- _Quoted text_:

This thread has been locked.

If you have a related question, please click the "Ask a related question" button in the top right corner. The newly created question will be automatically linked to this question.

FMC triggers no abort on access to invalid flash ECC area

Other Parts Discussed in Thread: TMS570LS3137

Hi all,

currently I'm working to detect a major problem in our software. It seems that a "lost" pointer is accessing some memory regions which it should not. However, no action happens when this forbidden accesses happen.

e.g. I would expect a data abort as soon as an uncorrectable flash location is accessed. Normally this mechanism works great. But in this special case no action happens. BTW: The ESM flags are set.

When I stop the programs execution with the debugger, I can see that the FMC's registers for the address of correctable and uncorrectable errors are filled with values. In my case it's 0x10000 for the correctable and 0x10008 for the uncorrectable one. Both are in an unused bootloader sector.

Now the strange thing I observed:
When the error occurs, the (undefined) register at address 0xFFF87300 changes it's value to 0x00060000. This register is no where documented. A read/write breakpoint to this location does also not work. How can the content of this register be interpreted?

I appended the content of the ESM and FMC registers as IntelHex to distinguish between a "good" and a "bad" run.

The device is a TMS570LS3137 with F021 flash module.

Kind regards,
Michael

8103.runtime_bug_registers.zip

  • Hello Michael,

     An uncorrectable ECC error will result in abort. To find out what causes the abort you can also look at either the instruction or data fault status register and instruction or data fault address register in the CPU. Since you have a data read, you will look at the DFSR and DFAR. Since you are not getting an abort, you should be getting a correctable error. Are you seeing bit 6 or the ESM Group 1 getting set? Note that if you really want correctable error to also abort then you can set bit2 and bit3 of the secondary auxiliary control register in the CPU. This will disable ECC correction.

     The register at 0xFFF87300 showing 0x00060000 is proper. It is a status register. When bit 18 and 16 are set, it means that the error status and error address registers in the flash module are frozen and new error events will not affet the registers. The flash module is implemented such that if there are multiple back to back error events, it will only capture the error address of the first error event. Once the error address is read, it will capture new error address should new error is detected again.

    regards,

    Charles

  • Hi Michael,

    Here is some info that could help to clarify the condition that you are describing:

    Literature Number: SPNU499B
    November 2012–Revised August 2013
    Section:
    5.3.1 SECDED Initialization
    .......

- _Stated problem A_:
In the forum thread on flash ECC aborts, what does it mean when bits 18 and 16 of the status register at 0xFFF87300 are set?
- _Stated problem B_:
Pick up the forum thread on flash ECC aborts at the point where it stops, and continue it.
The material after the forum thread on flash ECC aborts is not needed for anything here.

- _Stored data_:
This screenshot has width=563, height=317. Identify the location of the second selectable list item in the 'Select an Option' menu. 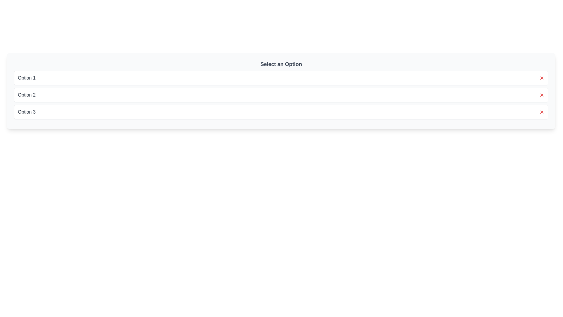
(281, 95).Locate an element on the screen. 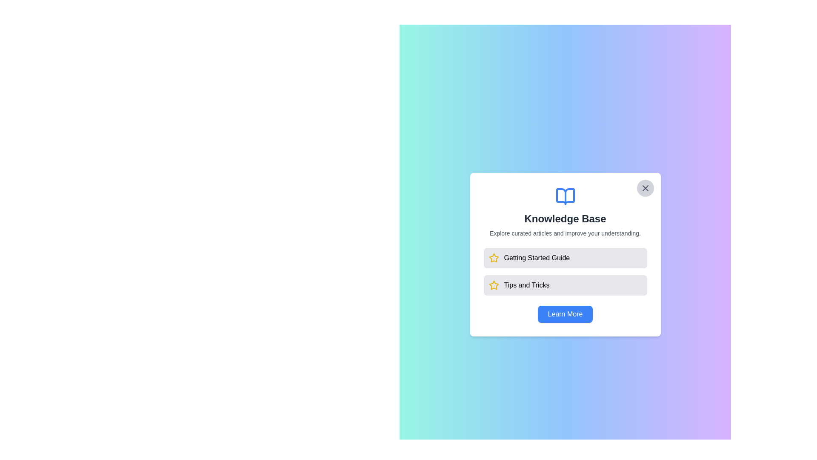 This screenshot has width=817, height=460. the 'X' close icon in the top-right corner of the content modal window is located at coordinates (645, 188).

- _Answer A_:
It means the error status and error address registers in the flash module are frozen, so new error events will not affect them.

- _Answer B_:
    The ECC values for all of the ATCM program memory space (flash banks 0 through 6) must be programmed into the flash before SECDED is enabled. This can be done by generating the correct values of the ECC with an external tool such as nowECC or may be generated by the programming tool. The Cortex R4 CPU may generate speculative fetches to any location within the ATCM memory space. A speculative fetch to a location with invalid ECC, which is subsequently not used, will not create an abort, but will set the ESM flags for a correctable or uncorrectable error. An uncorrectable error will unconditionally cause the nERROR pin to toggle low. Therefore care must be taken to generate the correct ECC for the entire ATCM space including the holes between sections and any unused or blank flash areas.
    .......

    As you can see, it could happen if the CPU generates speculative fetches and the ECC is not calculated for all the ATCM program memory space (flash banks 0 through 6) e.g. for the holes between sections of Bank0.

    ----------------------------------------------------------------------------------------------------------

    Hi Charles,

    Could you please help me to clarify the following items?

    1. Is the information/analysis above correct?

    2. Is it possible to avoid that the CPU generates speculative fetches?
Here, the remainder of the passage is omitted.